The Agnelli family’s Exor holding business is making the 541 million euro ($642 million) investment, which will give them two out of the board’s seven members.

The statement pointed to China and added, “Exor’s drive to growing great companies makes it an appropriate partner for Christian Louboutin at a time when this established brand is set to grasp major new potential.”

More than 150 locations are operated by Louboutin across 30 nations, and the company plans to expand its online presence.

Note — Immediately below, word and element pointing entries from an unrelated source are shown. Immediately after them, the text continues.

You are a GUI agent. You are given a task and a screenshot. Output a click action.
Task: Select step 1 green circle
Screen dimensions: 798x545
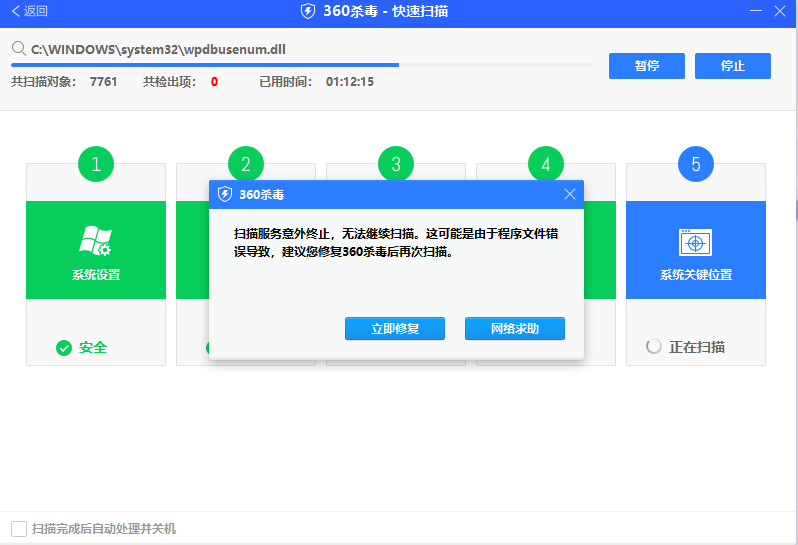[x=96, y=165]
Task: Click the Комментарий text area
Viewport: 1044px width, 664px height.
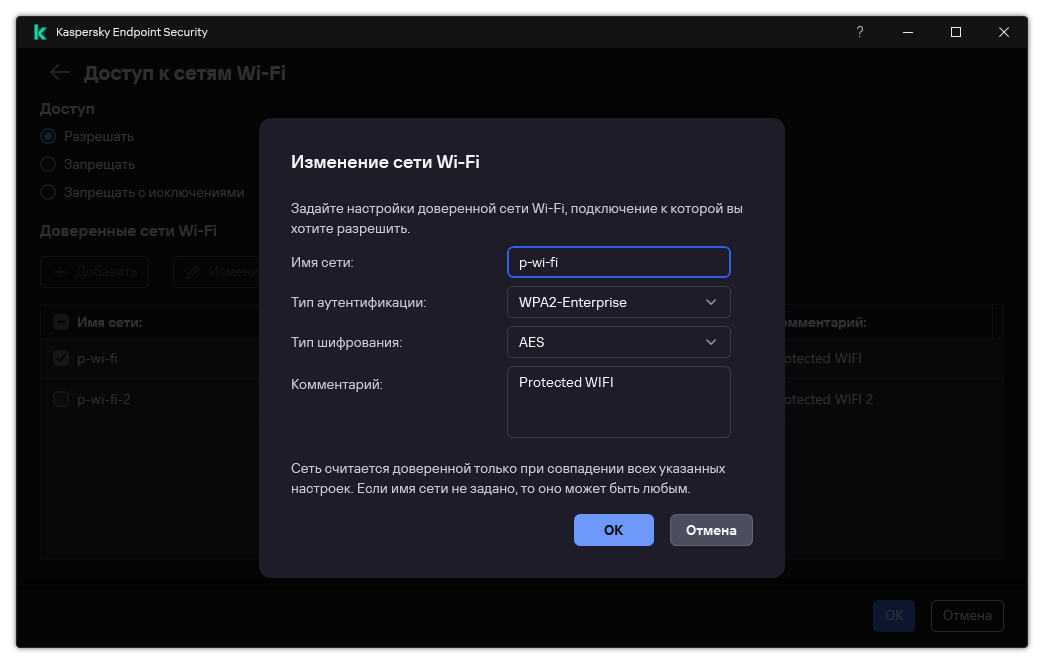Action: tap(618, 400)
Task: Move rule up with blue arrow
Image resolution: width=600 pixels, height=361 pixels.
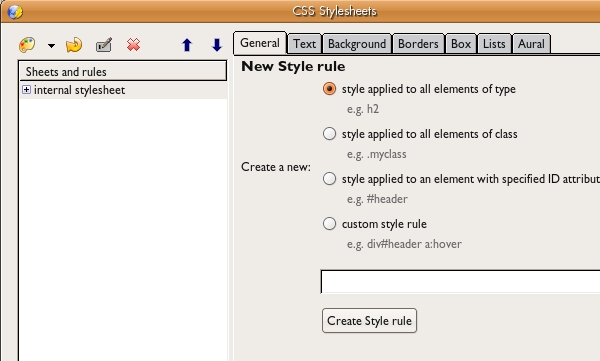Action: pos(187,45)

John Elkann, the CEO of Exor, claimed in the statement that he was “quite eager to collaborate in order to hasten the growth of this innovative company. We have a similar family-oriented culture and set of values, which forms the cornerstone of our successful collaboration.”

In 1991, Christian Louboutin founded his company in Paris. His classy women’s shoes soon gained a following, and then he introduced lines for men.

The Economist Group, Shang Xia, PartnerRe, Ferrari, Stellantis, CNH Industrial, GEDI Gruppo Editoriale, and Exor are some of the oldest and biggest holding businesses in Europe, with assets under management estimated to be worth $29 billion.